== Passage shown ==
**********
Azure / azure-sdk-for-python

This repository is for active development of the Azure SDK for Python. For consumers of the SDK we recommend visiting our public developer docs at https://learn.microsoft.com/python/azure/ or our versioned developer docs at https://azure.github.io/azure-sdk-for-python.
MIT License
4.53k stars 2.76k forks source link

max_item_count breaks pagination in azure-cosmos query_items().by_page() #36946

Open esotuvaka opened 3 weeks ago

esotuvaka commented 3 weeks ago

Describe the bug I've adapted the code examples below directly from the python-azure-sdk samples section of the github repo: https://github.com/Azure/azure-sdk-for-python/blob/main/sdk/cosmos/azure-cosmos/samples/document_management.py#L88

Part 1: Specifying a max_item_count greater than the number of documents present in cosmos DB returns 0 documents, despite there being documents present in Cosmos DB. My current workaround has been to set the max_item_count to 1, which does enable pagination, but will not scale. Part 2: The other half to this bug is when we paginate, if the final page is less than max_item_count, the page will return back as empty.

Part 1: For example, having 7 documents in Cosmos DB with a max_item_count of 10 can not be paginated by the code below, because the first page is returned with 0 documents. Part 2: For example, having 7 documents in Cosmos DB with a max_item_count of 2 can be paginated by the code below, but the final page that should return 1 document actually returns [] no documents, I suspect also because of Part 1's bug where the max_item_count is now larger than the number of documents remaining.

Specifying no max_item_count will also trigger this bug.
**********
== Extracted material ==
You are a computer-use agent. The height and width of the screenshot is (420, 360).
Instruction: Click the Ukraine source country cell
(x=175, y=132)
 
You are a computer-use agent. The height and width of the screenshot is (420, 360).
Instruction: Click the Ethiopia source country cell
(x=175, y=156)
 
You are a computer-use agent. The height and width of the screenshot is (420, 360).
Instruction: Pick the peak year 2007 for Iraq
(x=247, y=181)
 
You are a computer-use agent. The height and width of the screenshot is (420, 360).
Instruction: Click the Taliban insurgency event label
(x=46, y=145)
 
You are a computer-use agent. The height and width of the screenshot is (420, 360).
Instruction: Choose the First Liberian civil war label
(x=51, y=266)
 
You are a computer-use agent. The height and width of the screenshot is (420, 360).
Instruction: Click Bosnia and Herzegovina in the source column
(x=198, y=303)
**********
Write out, word for word, the stretch of the Cosmos DB pagination bug report from "Open esotuvaka opened" through "back as empty.".

Open esotuvaka opened 3 weeks ago

esotuvaka commented 3 weeks ago

Describe the bug I've adapted the code examples below directly from the python-azure-sdk samples section of the github repo: https://github.com/Azure/azure-sdk-for-python/blob/main/sdk/cosmos/azure-cosmos/samples/document_management.py#L88

Part 1: Specifying a max_item_count greater than the number of documents present in cosmos DB returns 0 documents, despite there being documents present in Cosmos DB. My current workaround has been to set the max_item_count to 1, which does enable pagination, but will not scale. Part 2: The other half to this bug is when we paginate, if the final page is less than max_item_count, the page will return back as empty.